И тем неожиданнее для тех, кто привык противопоставлять традицию и модернизацию, приверженность вере и индустриализм, тот факт, что именно Александр III и Николай II начали решительный поворот России к индустриализму. Поворот, требовавший немало мужества, свободы от предрассудков и от давления общественного мнения, чрезвычайно рискованный и в то же время безальтернативный, если Россия хотела сохраниться в ХХ веке в числе великих держав.
Нам сегодняшним необходимость индустриализации и промышленного развития кажется чем-то само собой разумеющимся. Одним из главных аргументов неосталинистов в оправдание красного террора, расправы над крестьянством и лагерей является ссылка на необходимость промышленного рывка, который был оправдан любыми жертвами. Мол, «как говорил Черчилль, Сталин принял Россию с сохой, а оставил с атомной бомбой», а это всё перед судом истории спишет. Об этой фейковой фразе и о том, совершил ли Сталин великий индустриальный рывок, мы поговорим чуть позднее, а пока укажем: для современников Александра III и Николая II необходимость индустриализации была отнюдь не столь очевидна.
На момент воцарения Александра III в русском обществе существовал своего рода право-левый, чиновничье-помещичье-революционный консенсус: путь индустриального развития не для России, капитализм нашей стране не подходит, так как ведёт к обнищанию-пауперизации населения, промышленность ведёт к появлению пролетариата, страдающего и нищающего класса.

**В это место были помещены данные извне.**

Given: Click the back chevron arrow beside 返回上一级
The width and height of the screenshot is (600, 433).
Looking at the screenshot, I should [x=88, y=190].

Чтобы не допустить бедности и народных страданий, Россия должна оставаться аграрной и крестьянской страной, в которой механизмы русской сельской общины якобы предохраняют мужика от полного обнищания и являются залогом перехода к социализму, минуя капитализм (тут с русскими народниками соглашался даже сам Карл Маркс).
Неприкосновенность аграрного строя и неприкосновенность общины для недопущения пролетаризации были той платформой, на которой смыкались цареубийцы-народники, консервативные помещики и озабоченные на свой лад общественным благом чиновники. Считавшийся главным идеологом царствования Александра III К. П. Победоносцев также считал, что ни общину, ни аграрный строй трогать не нужно, так как якобы только они являются залогом интуитивного крестьянского благочестия и верности монархии (иллюзия, за которую Россия дорого заплатила в 1905 году).
Предполагалось, что Россия прекрасно может жить потреблением и экспортом продукции своего сельского хозяйства, избегать ловушек «рабочего вопроса», а необходимую промышленную продукцию импортировать на вырученные за зерно деньги, преимущественно из Германии. Фактически предполагалось, что Россия будет функционировать как аграрный придаток германской индустрии, и обе страны будут находиться в гармонии и согласии.
Оппонентов этого пути, настаивавших на необходимости развития самостоятельной промышленности, на разрыве с индустриальной зависимостью от немцев, на протекционистских тарифах, национализации железных дорог, инвестициях в индустрию, можно было пересчитать по пальцам одной руки. Это был главный публицист Империи, хозяин «Московских ведомостей» М. Н. Катков, это были два постоянных корреспондента «Московских ведомостей»: математик и инженер-машиностроитель И. А. Вышнеградский и молодой карьерист-железнодорожник С. Ю. Витте, большой поклонник главной политико-экономической доктрины индустриализации, теории национальной политической экономии, созданной Фридрихом Листом. И, наконец, великий учёный-химик и экономист, создатель российской нефтяной промышленности Д. И. Менделеев.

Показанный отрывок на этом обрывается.